| Extracted information |

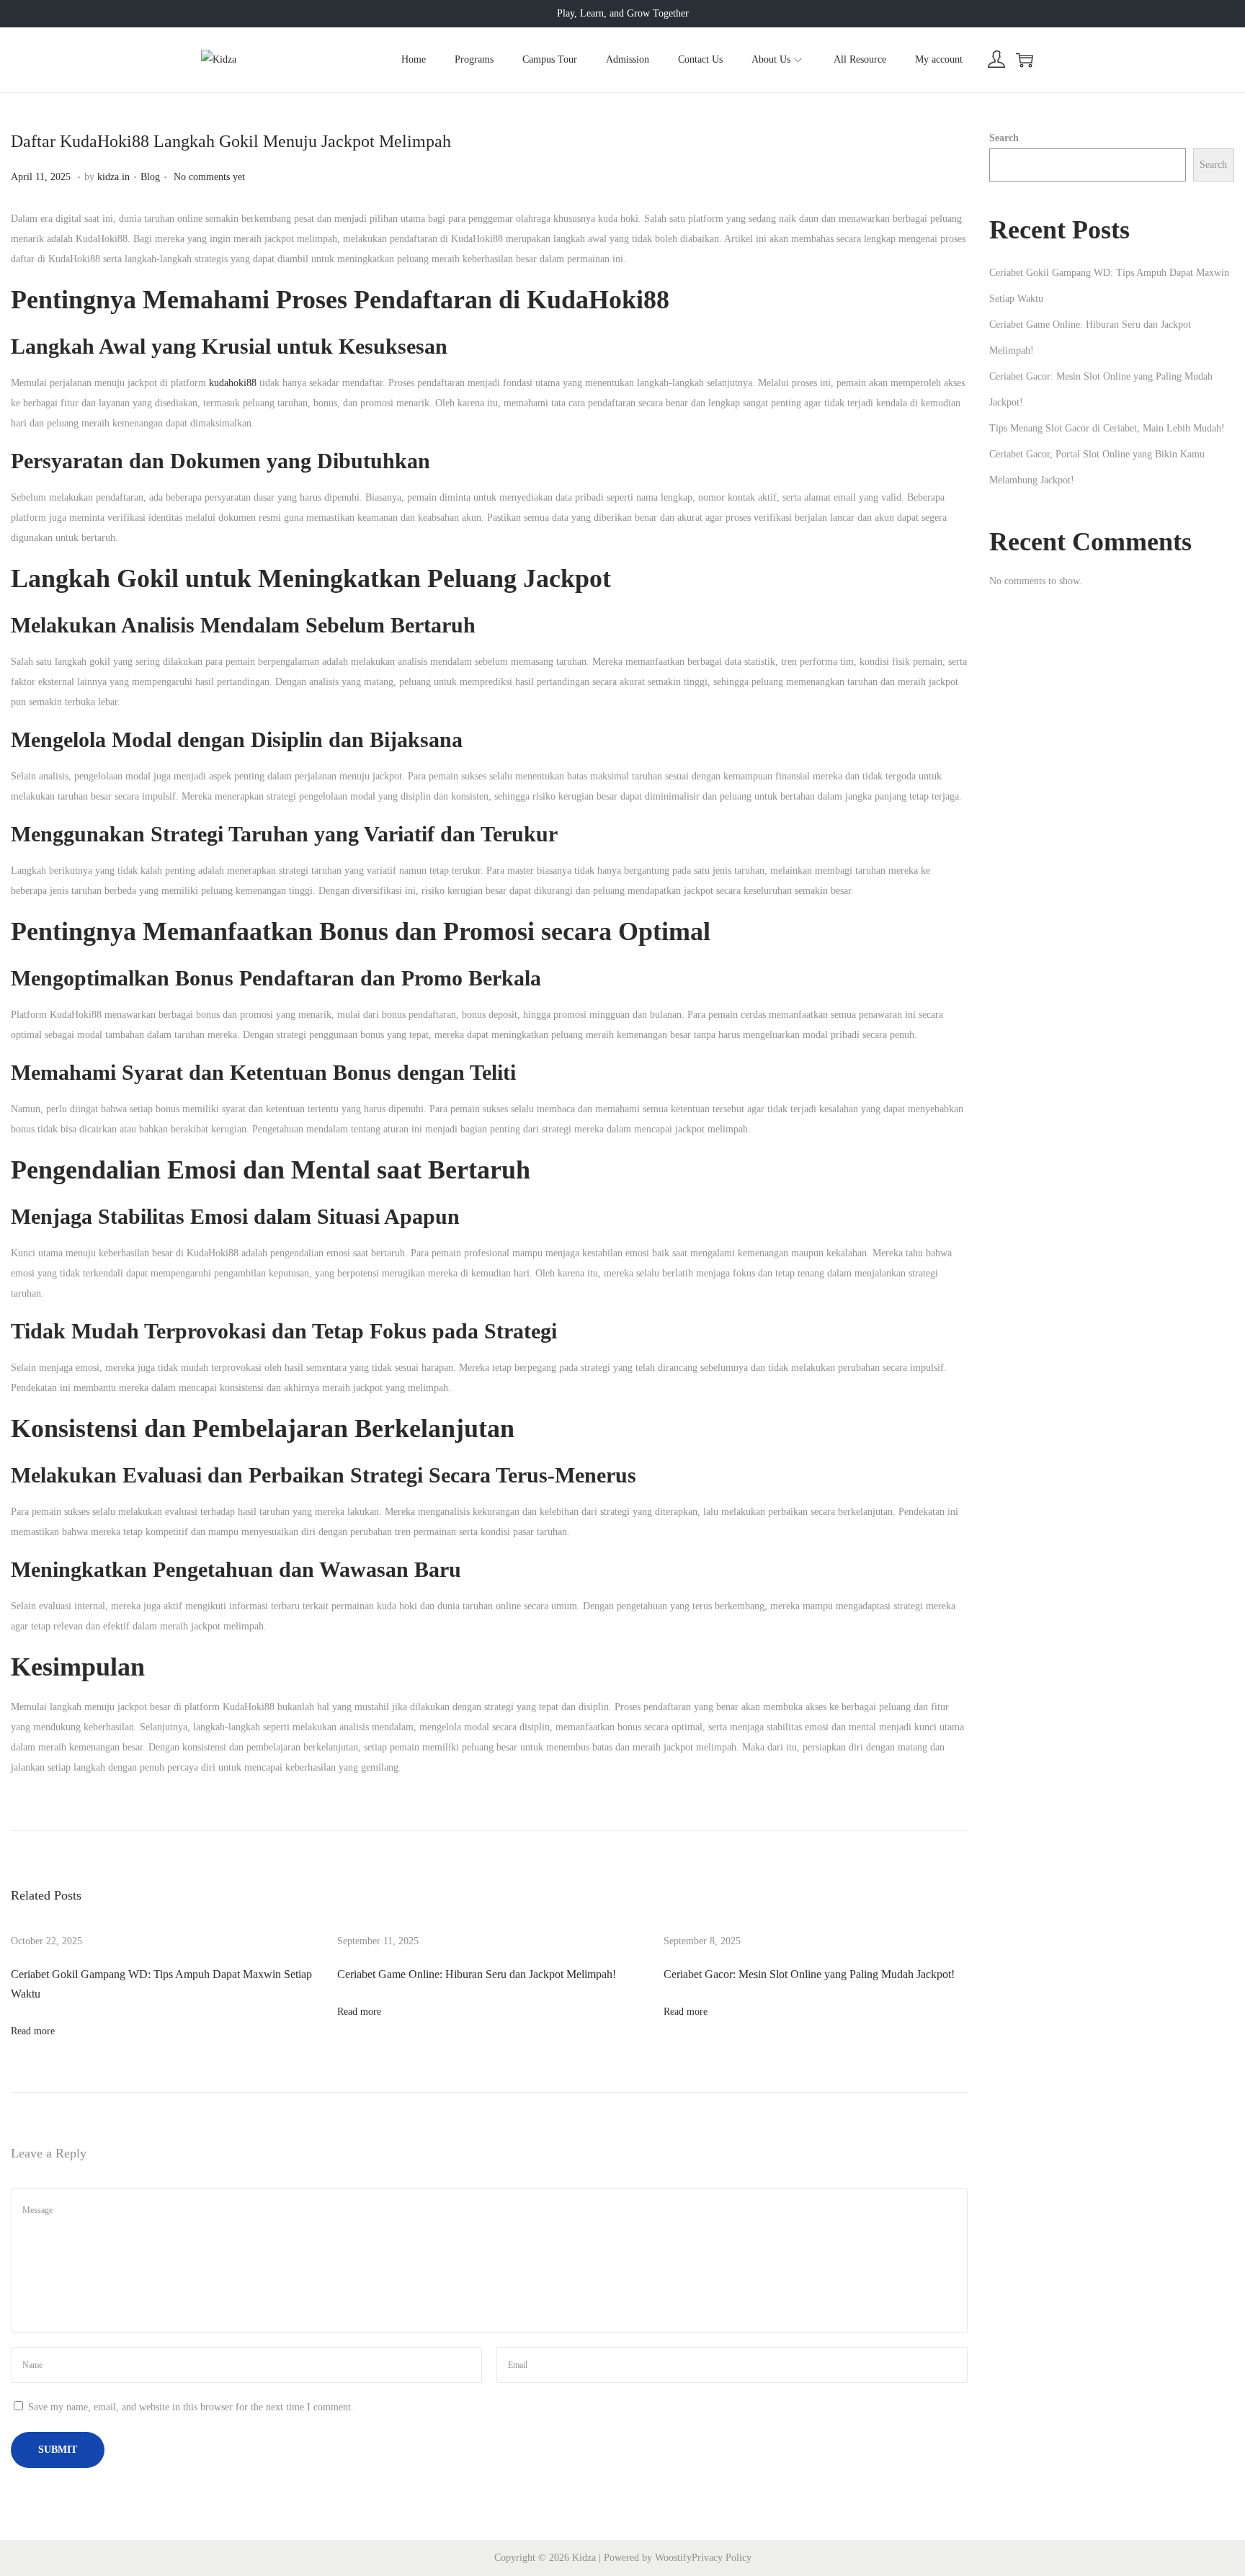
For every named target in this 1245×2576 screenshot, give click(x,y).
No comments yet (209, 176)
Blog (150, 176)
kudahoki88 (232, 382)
* * *
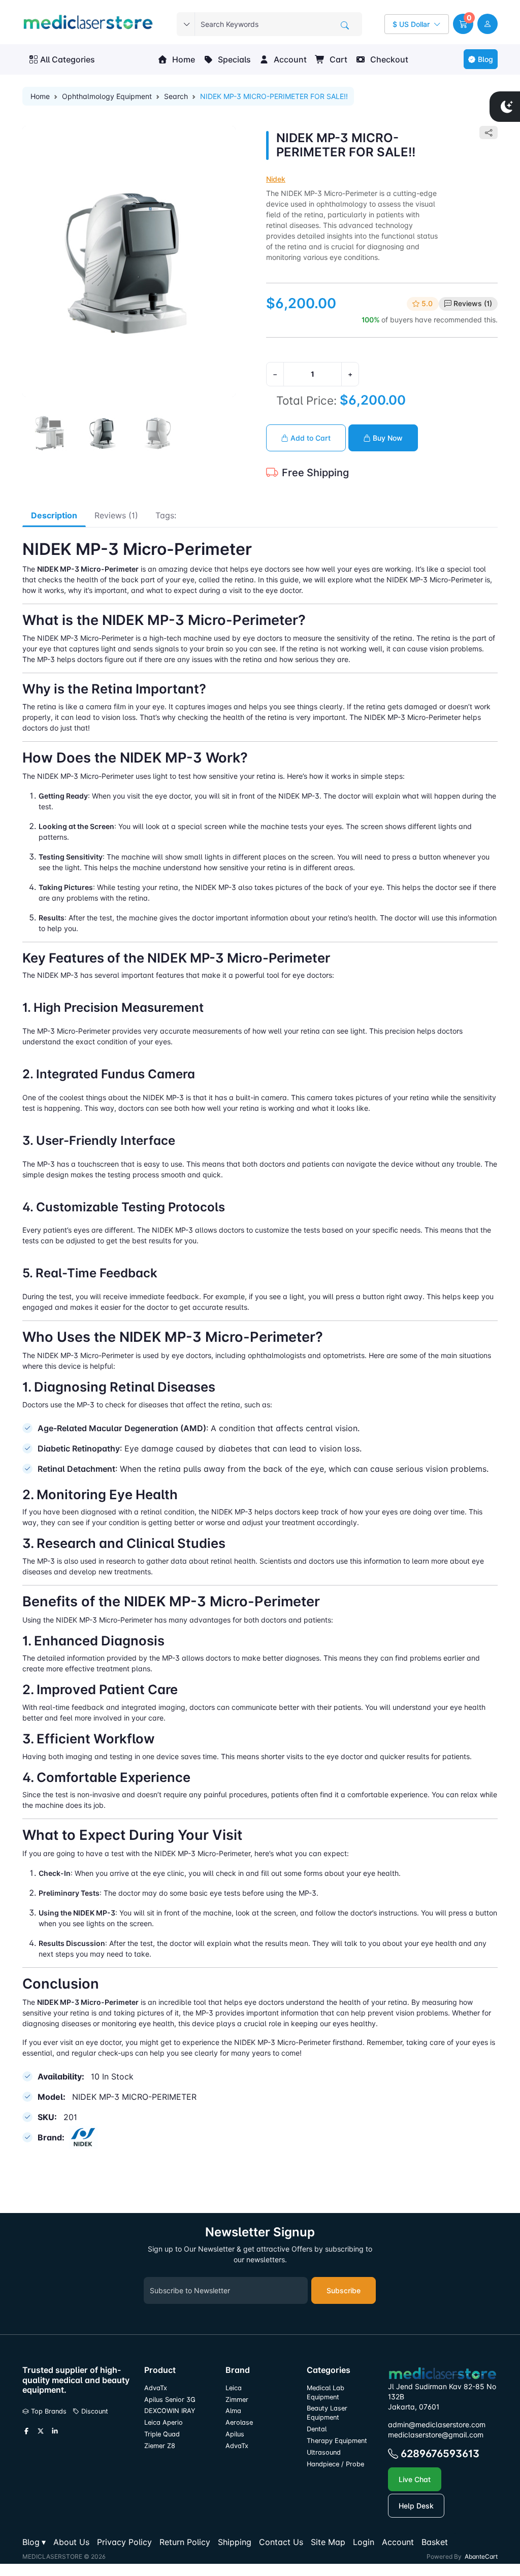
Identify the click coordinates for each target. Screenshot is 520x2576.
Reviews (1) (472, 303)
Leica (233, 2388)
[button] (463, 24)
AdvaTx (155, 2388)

| Your objective |
From the material above, set down exactly the lines starting at the one with "Identify the click" and ending at the one with "AdvaTx (155, 2388)", end lines included.

| Your response |
Identify the click coordinates for each target. Screenshot is 520x2576.
Reviews (1) (472, 303)
Leica (233, 2388)
[button] (463, 24)
AdvaTx (155, 2388)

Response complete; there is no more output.